The next question in our list of basic survival questions involves more medication:
4. How much emergency medical supplies (sic) do I have? Do I have enough for every family member?
Despite this question’s superficial similarity to the previous, it is distinct. In question number three, we were discussing “essential medication,” which I read as medication for long-term or permanent conditions. This one is about “emergency medical supplies,” or the things necessary when someone breaks a bone, or gets a laceration or burn, or the like. A first aid kit, in layman’s terms.
There is a lot written out there on first-aid kits; I won’t go particularly in-depth into it, except to provide a few of my own take-away points. First, it’s better to have a commercially-bought one than not to have anything. Any preparation is better than no preparation, after all. Second, it’s probably better yet to piece your own together in most cases than to just use a purchased one. The commercial ones I’ve seen have woefully few of the more “day-to-day” things like band-aids and Neosporin/Bacitracin. Would they work as part of a Get-Home Bag or EDC/Car kit? Absolutely. But I wouldn’t want to have to rely on one for long-term if TSHTF.
Something to keep in mind when/if you decide to “build your own” kit are OTC medication: cough drops, aspirin, antacids, and the like. Many people–particularly the especially paranoid–will include antibiotics in the list; my rant on those will be lower down in this column. These, as in Question Three, are a bit stickier of a subject, although not for the same reasons as before. No, for OTC meds, the issue is viability over the long term. You should really treat these meds as you would your “food stash,” and use them in a first-in first-out fashion, replenishing them as needed. I remain convinced that the expiration dates on, for example, bottles of aspirin, are much shorter than the actual viability of the medication; for this, though, I recommend more research. Also, as ever, when assembling your supply, take your personal situation into account. Does a family member suffer from frequent headaches/migraines? Heartburn/acid reflux? Indigestion? You may want to have a larger supply of medication for one or another of those than I would, for example.
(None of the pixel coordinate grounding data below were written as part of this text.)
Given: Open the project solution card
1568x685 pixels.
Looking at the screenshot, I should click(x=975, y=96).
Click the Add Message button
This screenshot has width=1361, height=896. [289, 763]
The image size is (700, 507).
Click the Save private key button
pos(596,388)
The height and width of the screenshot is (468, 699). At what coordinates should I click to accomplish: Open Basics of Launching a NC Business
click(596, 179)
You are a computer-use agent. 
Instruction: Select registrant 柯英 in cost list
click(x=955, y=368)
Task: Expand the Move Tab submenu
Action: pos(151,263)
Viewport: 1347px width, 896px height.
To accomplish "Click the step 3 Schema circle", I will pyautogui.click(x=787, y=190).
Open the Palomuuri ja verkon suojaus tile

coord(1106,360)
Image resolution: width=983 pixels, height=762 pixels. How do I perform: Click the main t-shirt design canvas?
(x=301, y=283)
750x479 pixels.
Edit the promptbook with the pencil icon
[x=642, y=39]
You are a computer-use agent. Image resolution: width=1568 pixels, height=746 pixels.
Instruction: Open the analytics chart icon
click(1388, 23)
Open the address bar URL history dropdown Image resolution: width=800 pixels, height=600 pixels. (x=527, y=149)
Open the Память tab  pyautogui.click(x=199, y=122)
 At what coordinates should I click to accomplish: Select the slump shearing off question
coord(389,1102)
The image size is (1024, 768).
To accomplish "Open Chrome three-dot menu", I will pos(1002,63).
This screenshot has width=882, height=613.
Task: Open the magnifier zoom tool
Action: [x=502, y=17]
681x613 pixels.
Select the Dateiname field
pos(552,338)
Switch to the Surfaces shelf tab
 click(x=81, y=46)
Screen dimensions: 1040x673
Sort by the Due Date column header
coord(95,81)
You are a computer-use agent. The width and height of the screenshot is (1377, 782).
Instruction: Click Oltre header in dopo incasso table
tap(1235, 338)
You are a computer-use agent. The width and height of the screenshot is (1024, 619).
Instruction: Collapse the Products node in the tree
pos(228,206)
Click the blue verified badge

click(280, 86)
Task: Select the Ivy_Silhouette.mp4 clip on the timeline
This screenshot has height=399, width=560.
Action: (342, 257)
Now, about antibiotics. There are a couple of points that absolutely cannot be put out in the public domain enough. First, antibiotics will do nothing to help a cold. They’re for treating bacterial infections; most “common” illnesses (cold, flu) are viral. Second, taking antibiotics unnecessarily is harmful in the long-run. Not directly to you, although antibiotics are toxins; but because you’re placing selective pressure on all of the other bacteria in your body, breeding them for resistance to the antibiotic. As long as those bugs are where they’re supposed to be, everything’s fine. But one mishap, and you’ve got a problem with no cure. This is becoming a real issue in the real world; India is in the early stages of what could well become a new TB epidemic, with no way to treat anyone. We’ve already got extremely resistant staph and a few others; profligate misuse of antibiotics really has to stop. I’ve worked in the bio-weapons field, and have seen enough to get really ticked when I see folks constantly taking “prophylactic Cipro,” or mixing up their homemade herbal teas with certain things added “because it has antibiotic properties.” If you keep throwing this stuff around like that, it won’t keep having those properties. The bugs will “figure out” a way around them. Antibiotics work best when you’re: A) about to come in contact with bacterial agents, and B) recently infected with bacterial agents. We (humanity) need to stop treating them otherwise.
I’ll get off my soapbox now. Have a marvelous Friday the 13th, everyone!